Exercise. The answer should consist of every line of the material, repeated verbatim.

Available data.
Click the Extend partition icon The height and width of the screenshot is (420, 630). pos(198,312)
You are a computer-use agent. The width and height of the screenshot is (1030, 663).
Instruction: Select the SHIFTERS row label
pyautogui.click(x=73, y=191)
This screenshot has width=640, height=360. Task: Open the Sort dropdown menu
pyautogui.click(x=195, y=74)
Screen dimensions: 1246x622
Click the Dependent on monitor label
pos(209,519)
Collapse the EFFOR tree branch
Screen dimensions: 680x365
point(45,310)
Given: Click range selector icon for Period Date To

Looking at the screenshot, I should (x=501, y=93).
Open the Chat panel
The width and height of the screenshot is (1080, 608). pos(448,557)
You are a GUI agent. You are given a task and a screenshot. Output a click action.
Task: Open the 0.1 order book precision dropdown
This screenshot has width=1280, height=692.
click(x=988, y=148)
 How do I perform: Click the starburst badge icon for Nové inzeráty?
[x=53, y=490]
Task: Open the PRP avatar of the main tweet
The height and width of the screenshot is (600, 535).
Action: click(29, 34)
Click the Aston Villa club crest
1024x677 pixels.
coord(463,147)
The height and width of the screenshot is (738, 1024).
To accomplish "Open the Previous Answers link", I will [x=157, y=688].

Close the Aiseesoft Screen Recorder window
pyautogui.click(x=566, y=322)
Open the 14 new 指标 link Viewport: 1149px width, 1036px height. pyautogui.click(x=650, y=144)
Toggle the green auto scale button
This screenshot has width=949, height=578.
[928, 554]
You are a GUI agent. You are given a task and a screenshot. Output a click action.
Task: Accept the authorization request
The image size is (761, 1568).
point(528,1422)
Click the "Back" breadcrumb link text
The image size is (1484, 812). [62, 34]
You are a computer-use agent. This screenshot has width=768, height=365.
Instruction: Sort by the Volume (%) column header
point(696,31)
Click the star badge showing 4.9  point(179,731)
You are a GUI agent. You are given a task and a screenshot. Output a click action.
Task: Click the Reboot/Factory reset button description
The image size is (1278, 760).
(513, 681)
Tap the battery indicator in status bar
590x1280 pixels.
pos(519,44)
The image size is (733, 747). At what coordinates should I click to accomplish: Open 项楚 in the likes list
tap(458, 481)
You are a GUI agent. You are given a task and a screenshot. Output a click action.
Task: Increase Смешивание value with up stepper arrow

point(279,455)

Answer section.
Click the Extend partition icon The height and width of the screenshot is (420, 630). pos(198,312)
You are a computer-use agent. The width and height of the screenshot is (1030, 663).
Instruction: Select the SHIFTERS row label
pyautogui.click(x=73, y=191)
This screenshot has width=640, height=360. Task: Open the Sort dropdown menu
pyautogui.click(x=195, y=74)
Screen dimensions: 1246x622
Click the Dependent on monitor label
pos(209,519)
Collapse the EFFOR tree branch
Screen dimensions: 680x365
point(45,310)
Given: Click range selector icon for Period Date To

Looking at the screenshot, I should (x=501, y=93).
Open the Chat panel
The width and height of the screenshot is (1080, 608). pos(448,557)
You are a GUI agent. You are given a task and a screenshot. Output a click action.
Task: Open the 0.1 order book precision dropdown
This screenshot has width=1280, height=692.
click(x=988, y=148)
 How do I perform: Click the starburst badge icon for Nové inzeráty?
[x=53, y=490]
Task: Open the PRP avatar of the main tweet
The height and width of the screenshot is (600, 535).
Action: click(29, 34)
Click the Aston Villa club crest
1024x677 pixels.
coord(463,147)
The height and width of the screenshot is (738, 1024).
To accomplish "Open the Previous Answers link", I will [x=157, y=688].

Close the Aiseesoft Screen Recorder window
pyautogui.click(x=566, y=322)
Open the 14 new 指标 link Viewport: 1149px width, 1036px height. pyautogui.click(x=650, y=144)
Toggle the green auto scale button
This screenshot has width=949, height=578.
[928, 554]
You are a GUI agent. You are given a task and a screenshot. Output a click action.
Task: Accept the authorization request
The image size is (761, 1568).
point(528,1422)
Click the "Back" breadcrumb link text
The image size is (1484, 812). [62, 34]
You are a computer-use agent. This screenshot has width=768, height=365.
Instruction: Sort by the Volume (%) column header
point(696,31)
Click the star badge showing 4.9  point(179,731)
You are a GUI agent. You are given a task and a screenshot. Output a click action.
Task: Click the Reboot/Factory reset button description
The image size is (1278, 760).
(513, 681)
Tap the battery indicator in status bar
590x1280 pixels.
pos(519,44)
The image size is (733, 747). At what coordinates should I click to accomplish: Open 项楚 in the likes list
tap(458, 481)
You are a GUI agent. You are given a task and a screenshot. Output a click action.
Task: Increase Смешивание value with up stepper arrow

point(279,455)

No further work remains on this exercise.